I’m testing out vectorization in Turing models. I’ve managed to get a model that too 195 seconds, down to 60 seconds. But I wonder if there is anything obvious I’m missing in order to get even further benefits?
using Turing, StatsPlots
n_chains = 8
# Control
num_errors = [15,10, 61,11, 60, 44, 63, 70, 57,11, 67, 21, 89,12, 63, 11, 96,10, 37,19, 44,18, 78, 27, 60,14]

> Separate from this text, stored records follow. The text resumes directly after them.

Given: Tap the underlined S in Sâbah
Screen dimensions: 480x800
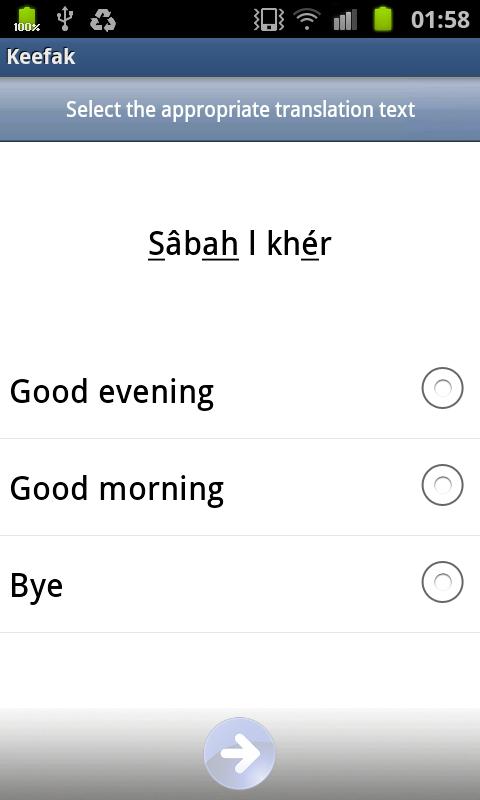Looking at the screenshot, I should pyautogui.click(x=156, y=245).
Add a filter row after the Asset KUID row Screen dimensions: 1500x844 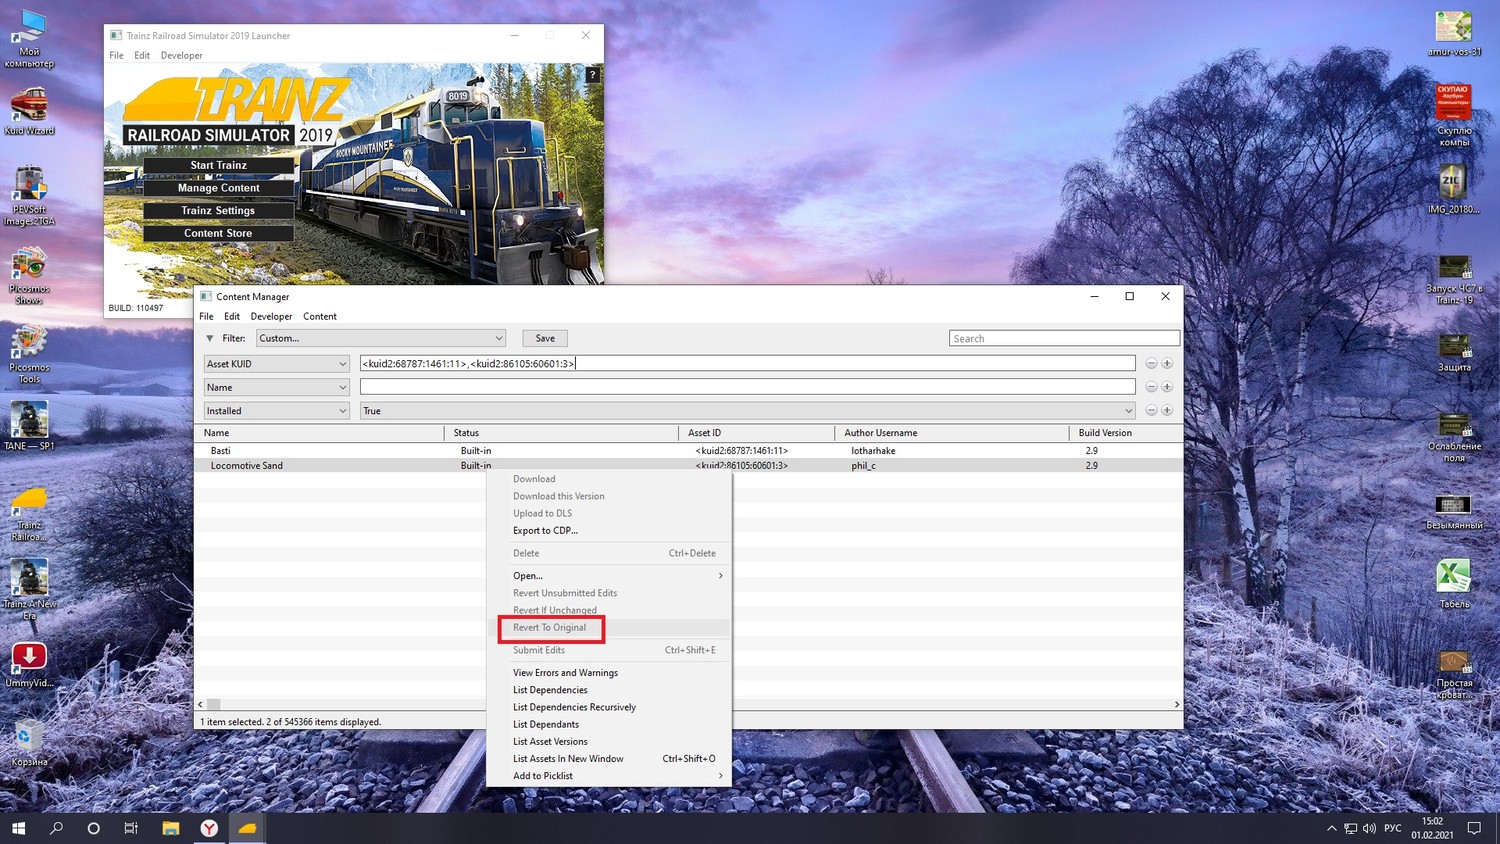(x=1167, y=363)
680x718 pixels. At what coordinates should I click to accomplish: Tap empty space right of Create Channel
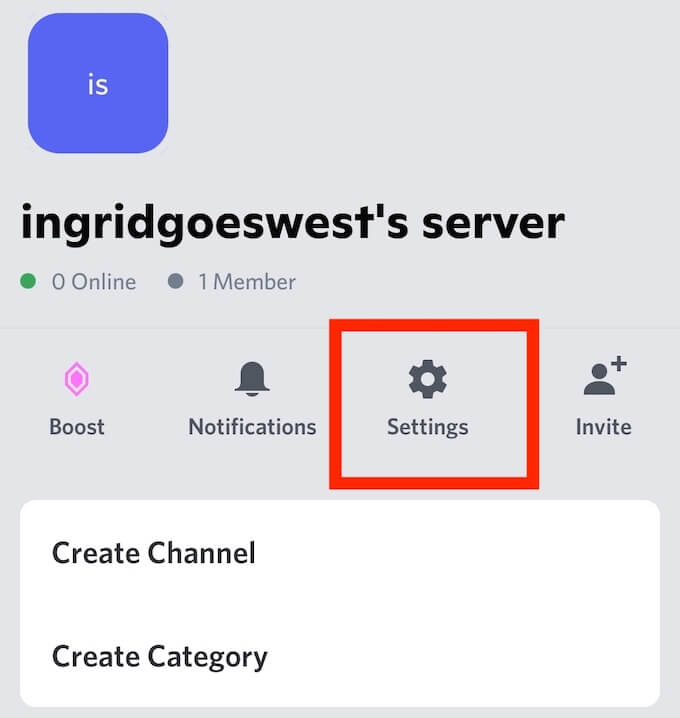click(458, 553)
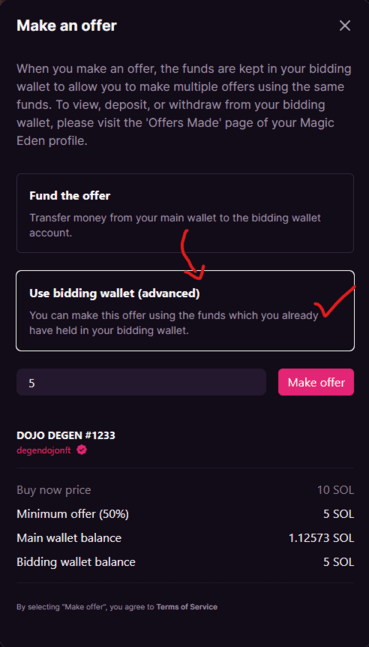Focus the offer amount field showing 5
369x647 pixels.
point(141,382)
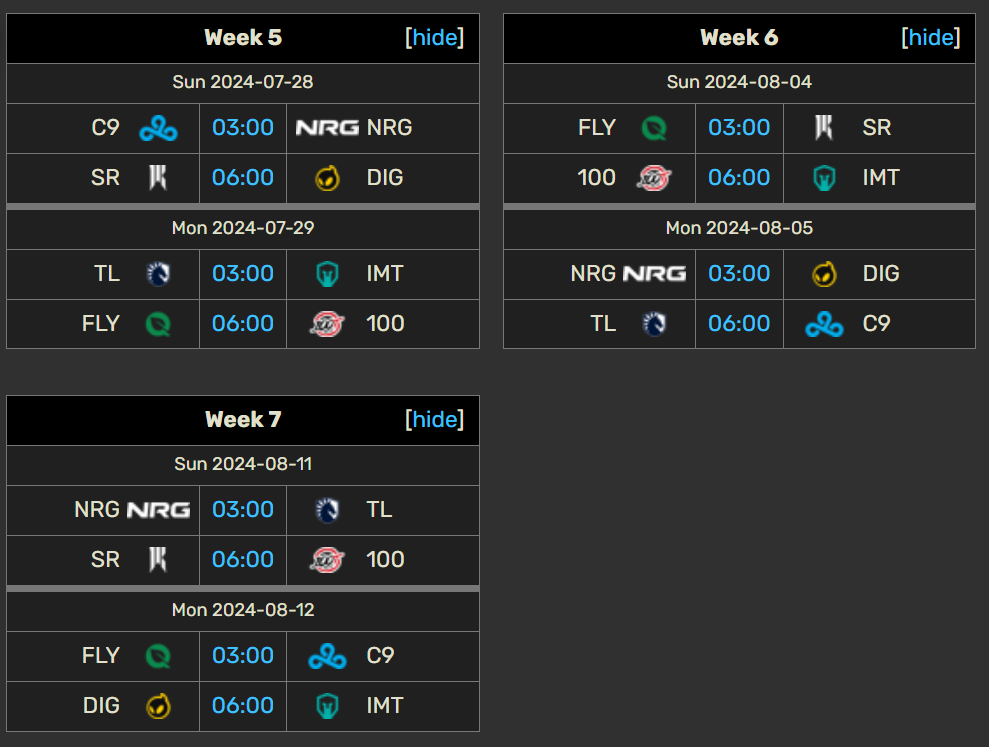Open the 03:00 C9 vs NRG match time
Viewport: 989px width, 747px height.
coord(243,128)
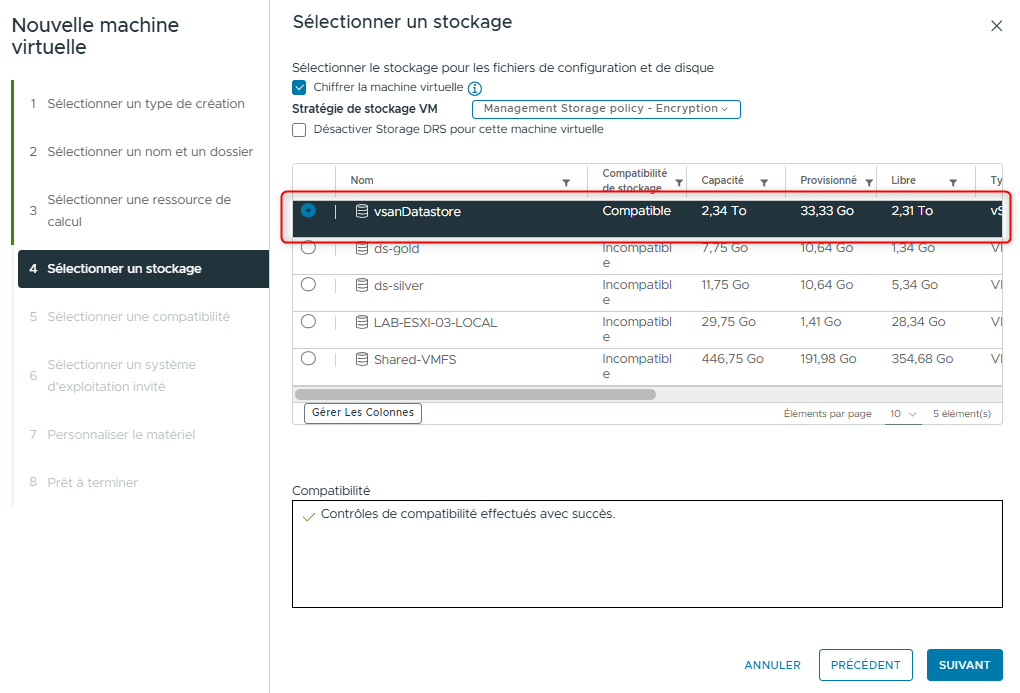
Task: Click the info icon next to Chiffrer la machine virtuelle
Action: (x=475, y=88)
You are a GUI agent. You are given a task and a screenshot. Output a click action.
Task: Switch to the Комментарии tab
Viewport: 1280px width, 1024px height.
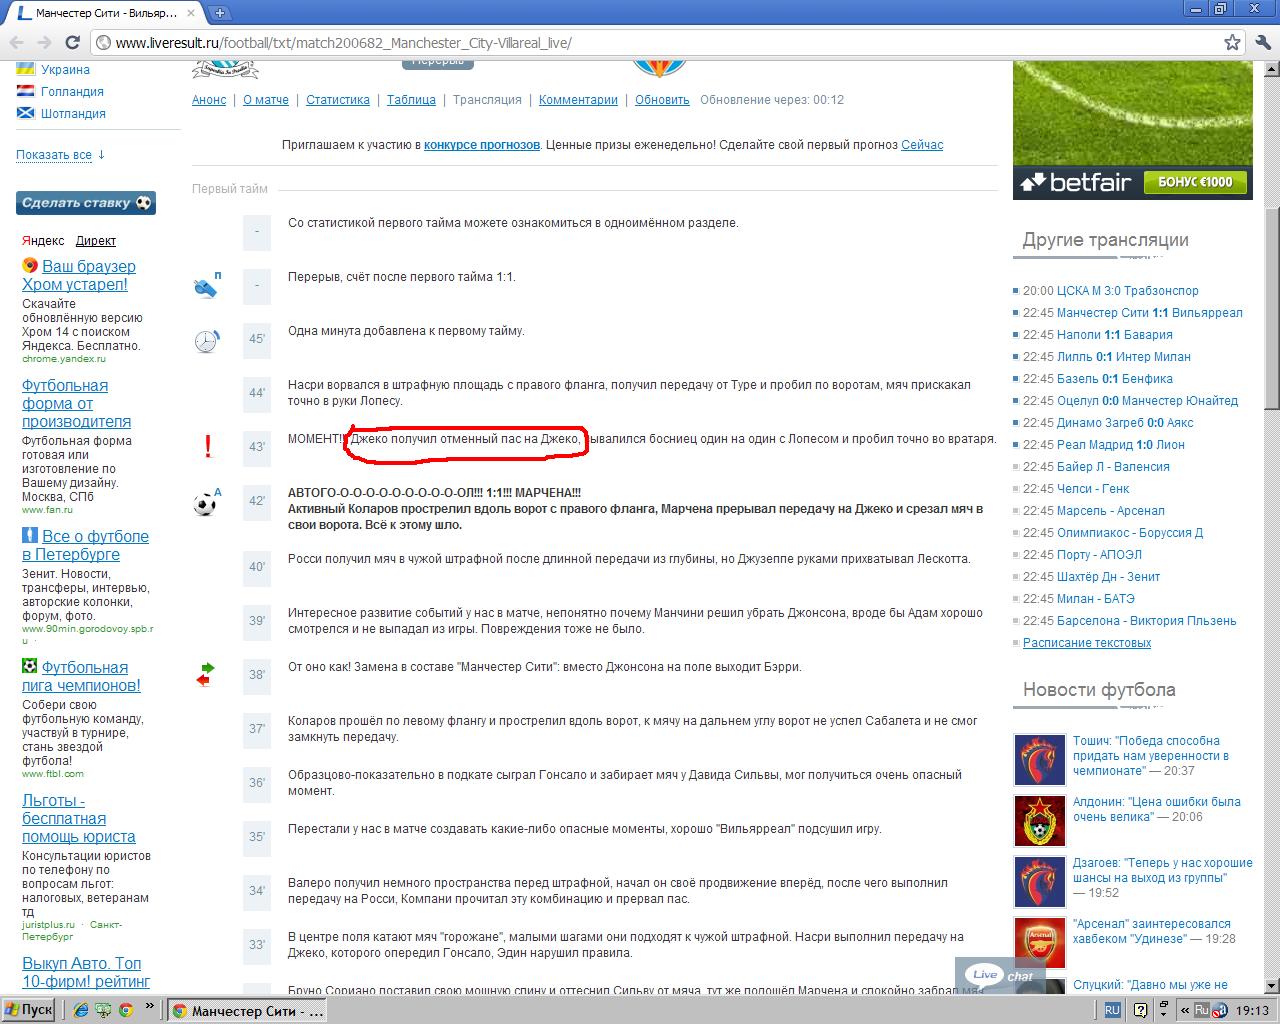[x=578, y=100]
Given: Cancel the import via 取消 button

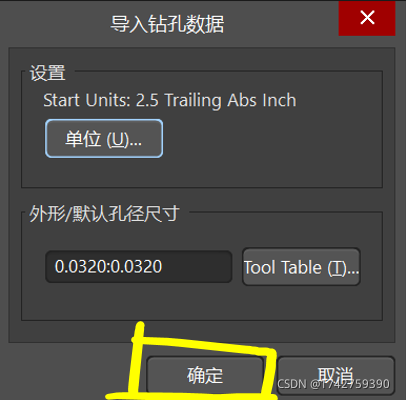Looking at the screenshot, I should pos(336,375).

nᶜ = [89,74,128,87,128,121,128,128,128,78,128,106,128,83,128,100,128,73,128,86,128,86,128,100,128,79]
kᶜ = nᶜ - num_errors
# ADHD
num_errors = [88, 50, 58,17, 40, 18,21, 50, 21, 69,19, 29,11, 76, 46, 36, 37, 72,27, 92,13, 39, 53, 31, 49, 57,17,10,12,21, 39, 43, 49,17, 39,13, 68, 24, 21,27, 48, 54, 41, 75, 38, 76,21, 41, 61,24, 28,21]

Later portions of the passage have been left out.